======== Exercise inputs ========

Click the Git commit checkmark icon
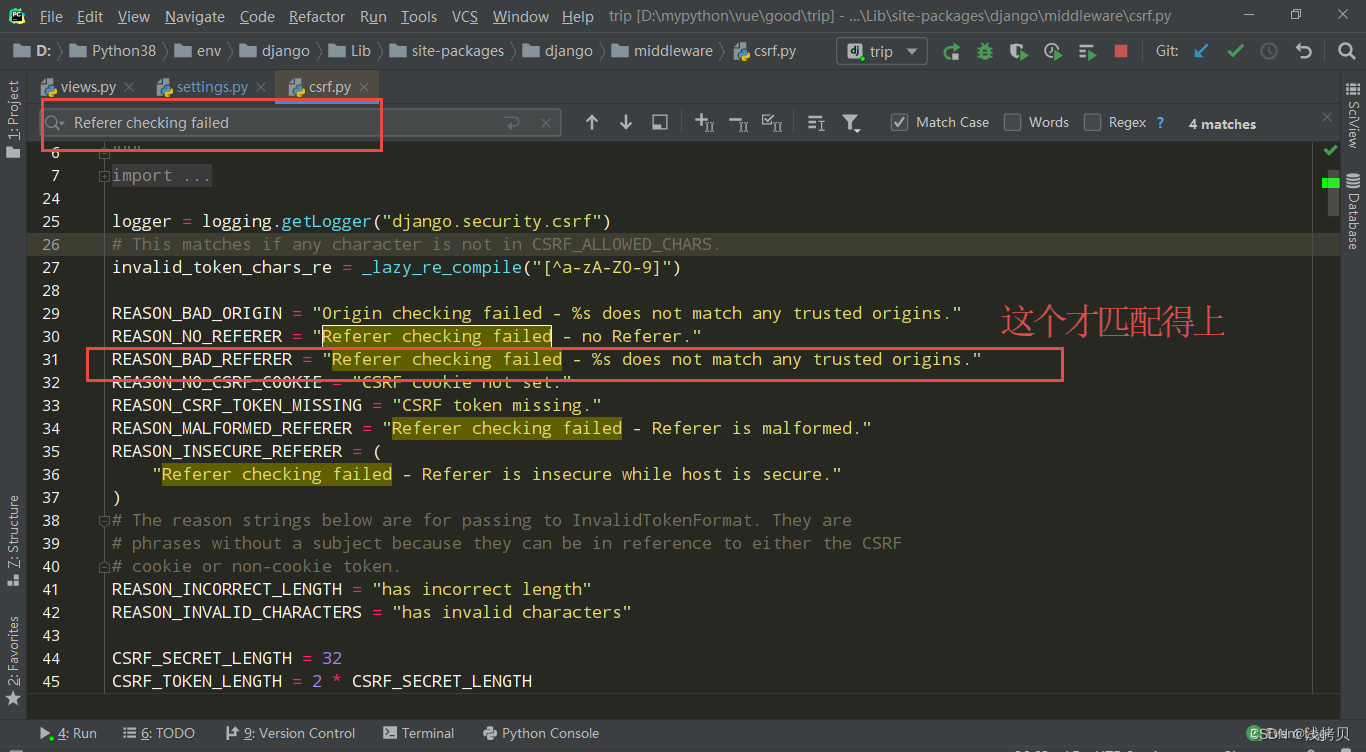The height and width of the screenshot is (752, 1366). (1235, 51)
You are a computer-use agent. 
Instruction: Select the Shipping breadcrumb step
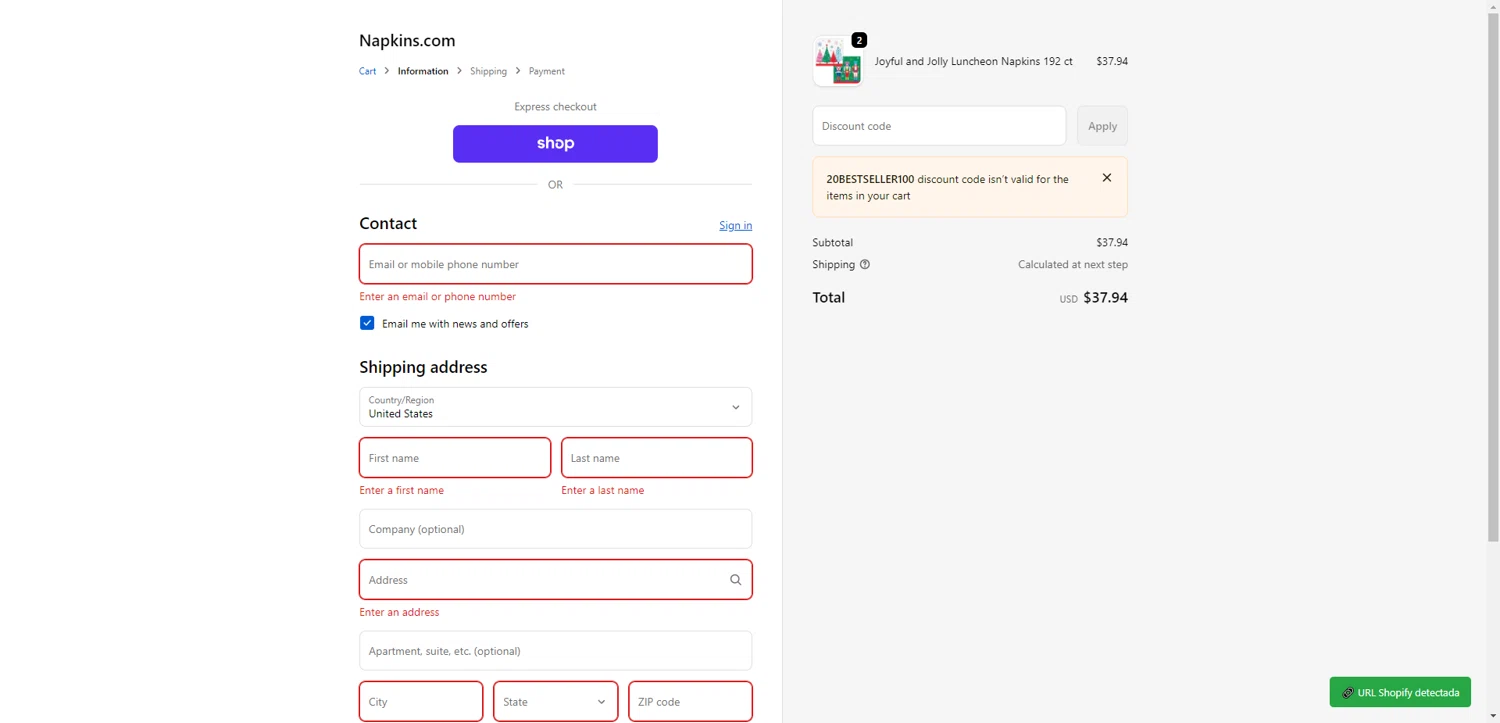[x=488, y=71]
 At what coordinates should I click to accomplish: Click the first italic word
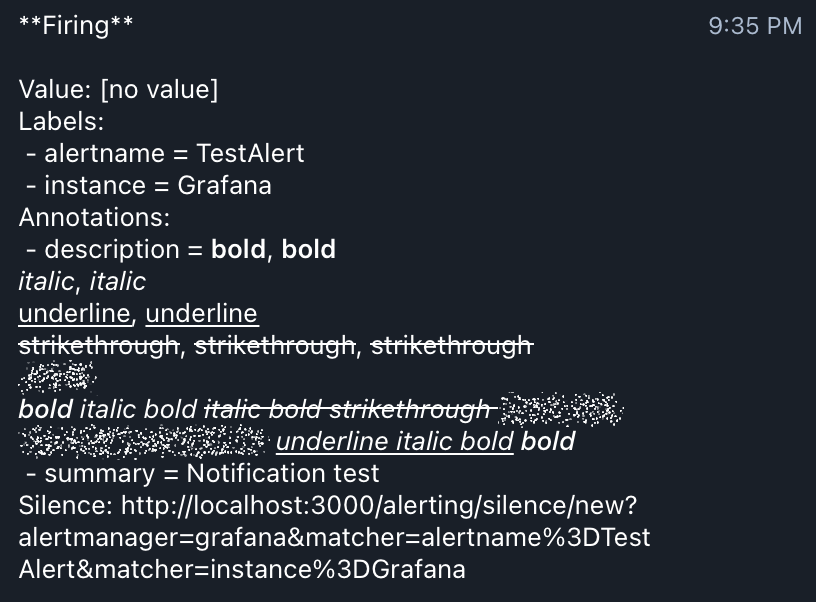coord(46,281)
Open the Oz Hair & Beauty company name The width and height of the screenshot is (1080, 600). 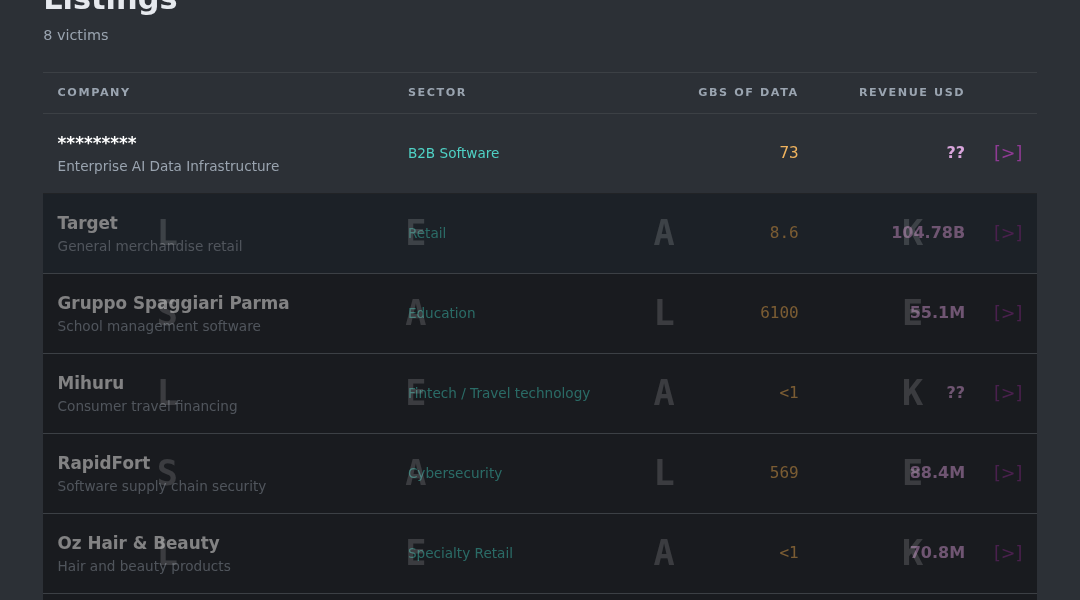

========

*Exercise:* Output the data exactly as it appears. The pictures do not belong in it.

*Answer to this problem:*
Click the Git commit checkmark icon
The height and width of the screenshot is (752, 1366). (1235, 51)
You are a computer-use agent. 
Instruction: Select the Shipping breadcrumb step
[x=488, y=71]
 At what coordinates should I click to accomplish: Click the first italic word
coord(46,281)
Open the Oz Hair & Beauty company name The width and height of the screenshot is (1080, 600). 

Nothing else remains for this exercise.